Sounds like a pretty big deal, right? Paul Waldman's headline reads As A Stunning New Report Reveals Trump's Threat To Democracy, Republicans Shrug. Except for the handful who voted to impeach him, they're all complicit. It was a coup attempt and the GOP is still trying to cover it up. Waldman wrote that "what we learn from the new report is this: Trump did successfully install some people within the government willing to betray their country and everything it is built on, but ultimately failed because he didn’t have enough of them and ran out of time. It is not an encouraging conclusion to reach, particularly if you consider that Trump could well run for president again in 2024, and could even win.
[M]ost shocking is the story of Jeffrey Clark, the acting head of the department’s civil division. Despite having no authority over election law, he held meetings and conversations with the president about the election behind the back of Acting attorney general Jeffrey Rosen at the end of December and the beginning of January.

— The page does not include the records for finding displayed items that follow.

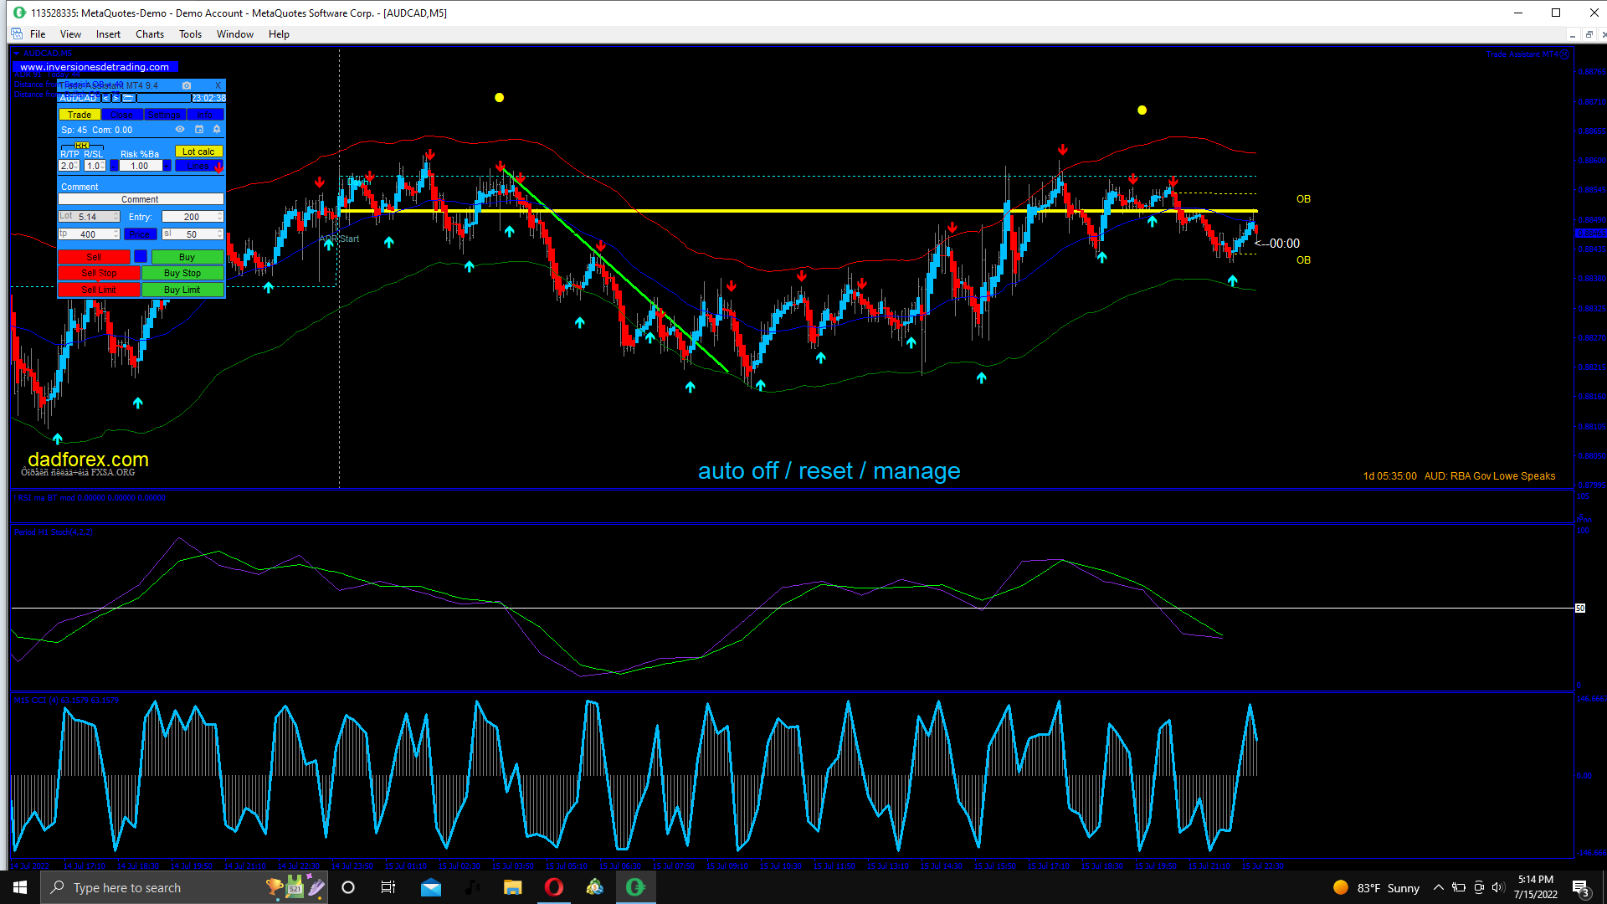Toggle the Lines button

click(198, 166)
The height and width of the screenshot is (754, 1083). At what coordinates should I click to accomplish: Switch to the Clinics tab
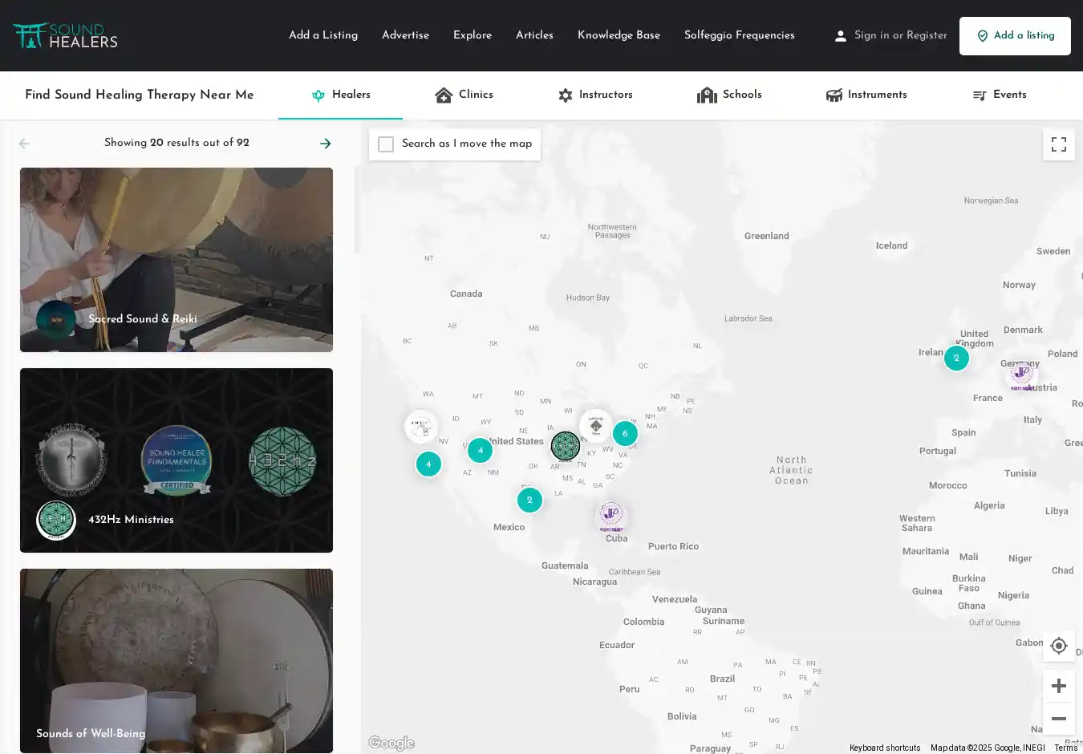pos(464,95)
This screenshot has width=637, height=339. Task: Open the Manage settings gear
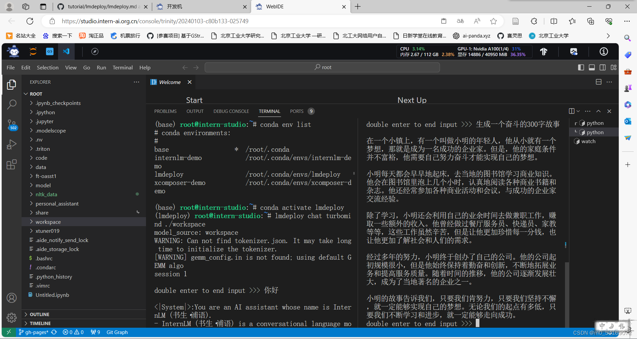pos(12,318)
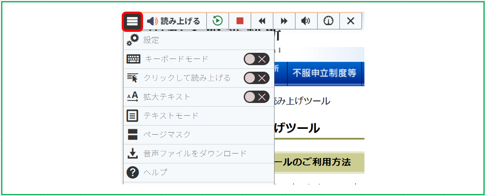Skip forward with the double-right arrows
485x196 pixels.
click(284, 21)
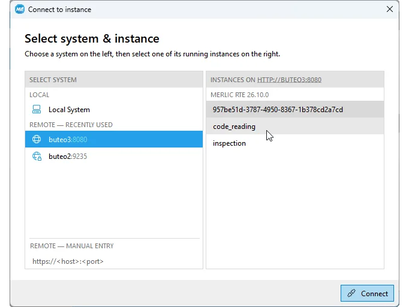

Things intensified when Clark presented Rosen and his deputy, Richard Donoghue, with a letter that he wanted them to sign, urging state legislatures to hold special sessions for the purpose of replacing legally appointed slates of electors with new slates, with the clear implication that Trump would then be declared the winner.

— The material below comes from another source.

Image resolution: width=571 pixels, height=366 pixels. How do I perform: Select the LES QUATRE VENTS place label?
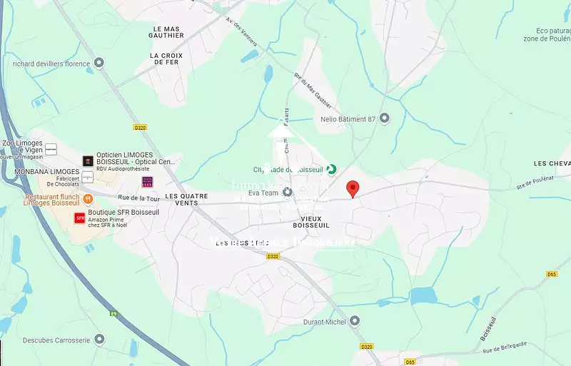tap(186, 200)
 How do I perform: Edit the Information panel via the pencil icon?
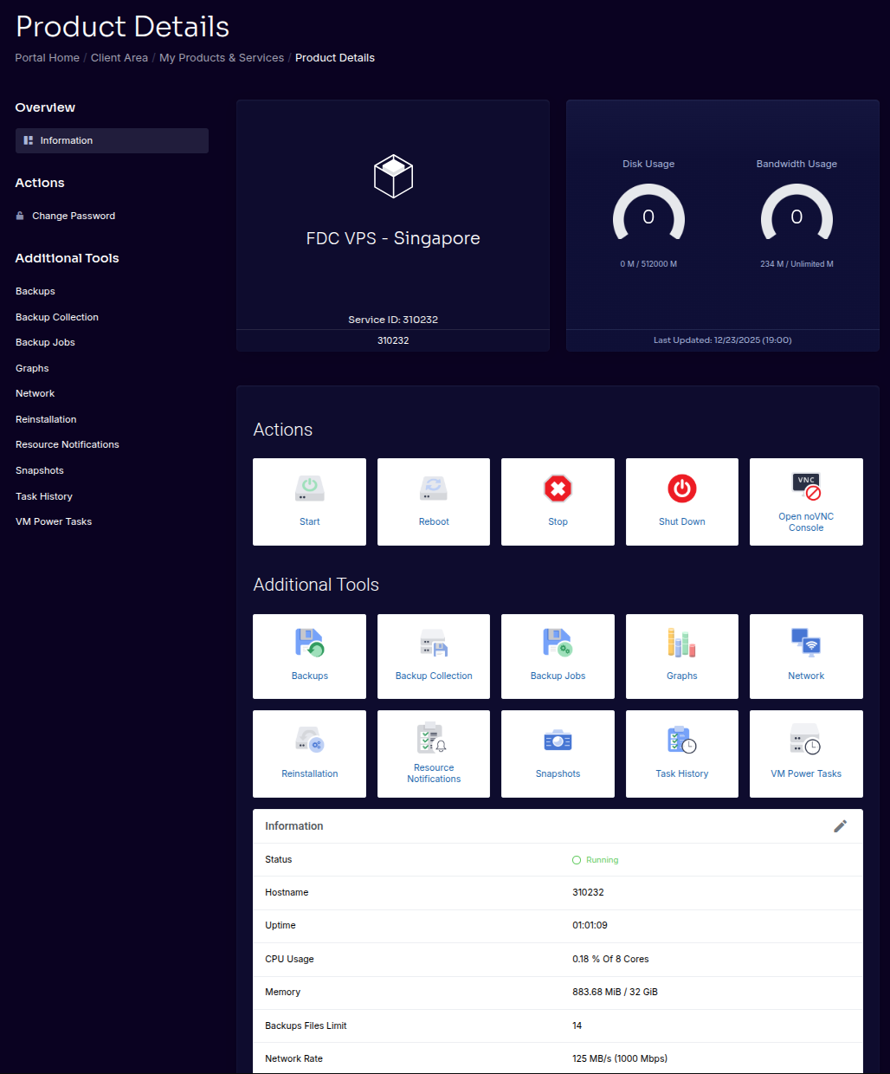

When Rosen was appalled and disgusted by Clark’s letter, Clark’s response was basically extortion. He told Rosen that Trump had suggested to him that Trump could fire Rosen and install Clark in his place. Clark said that if Rosen signed the letter, he would turn down Trump’s offer and Rosen could keep his job.
It all came to a head at an extraordinary White House meeting on Jan. 3, with all the major players in attendance. “One thing we know is you, Rosen, aren’t going to do anything to overturn the election,” Trump said, according to Rosen’s testimony. The question being discussed was whether Trump would fire Rosen and replace him with Clark, who would then begin pressuring state legislatures to overturn their election results.

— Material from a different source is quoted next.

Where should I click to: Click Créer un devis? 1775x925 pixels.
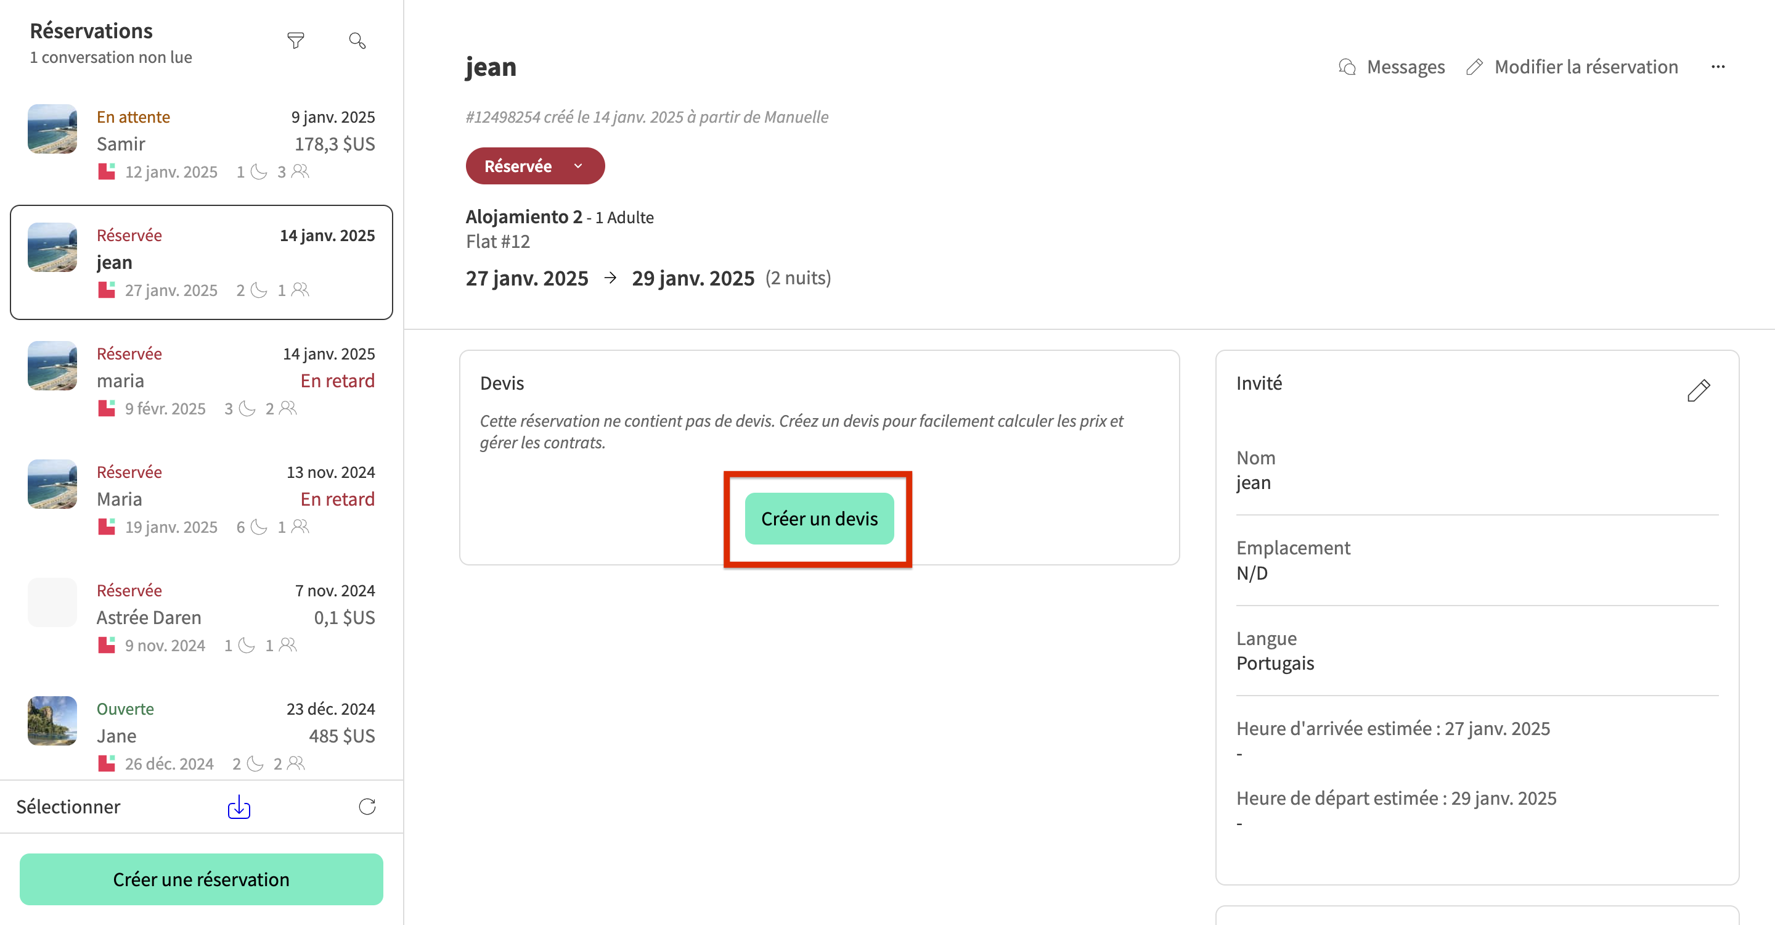[x=819, y=518]

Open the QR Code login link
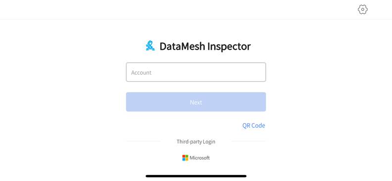(x=253, y=126)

That's where the threats to resign came in. "So how," asked Waldman, "do you defend Trump in the face of that? The Senate Judiciary Committee’s Republican minority under the direction of Chuck Grassley (R-IA) released a response so laughably indulgent of Trump’s actions that it amounts to, 'Mr. Dillinger was merely trying to make a withdrawal from the bank, what is everyone getting so worked up about?' The Republican response portrays Trump as little more than a concerned citizen hoping to clear up any questions about the election. Trump, they write, 'expressed concern with ensuring that DOJ was doing its job of fully investigating allegations of election fraud so that the American people would have confidence in the results of the 2020 election.' Why, he merely wanted to make sure Americans felt good about the election! How could anyone think otherwise?"
All the reporting and investigations of Trump’s coup attempt make clear that the effort to overturn the election was haphazard, ad hoc and at times deeply stupid, yet at the same time utterly terrifying. It’s a good lesson: The people who do the most damage to our country and democracy aren’t necessarily brilliant supervillains.
Sometimes calamity occurs because a bunch of scoundrels and fools were presented with an opportunity to do their worst. And in this case, those scoundrels and fools were stopped only because some other people managed to find an ounce or two of courage.
They are not heroes. They went to work for Trump knowing full well who he was. But at that moment, they were unwilling to cooperate in a coup, and their resistance deprived it of a key element it needed.
The Judiciary Committee recommends strengthening rules that govern the relationship between the White House and Justice Department to make another attempted coup less likely in the future. But it’s clear that to the Trump administration-- and perhaps to future administrations-- the rules didn’t matter. All that leaves us with is the person of the president, and the people he appoints.
Which makes you wonder what will protect us if Trump, or someone like him, becomes president again.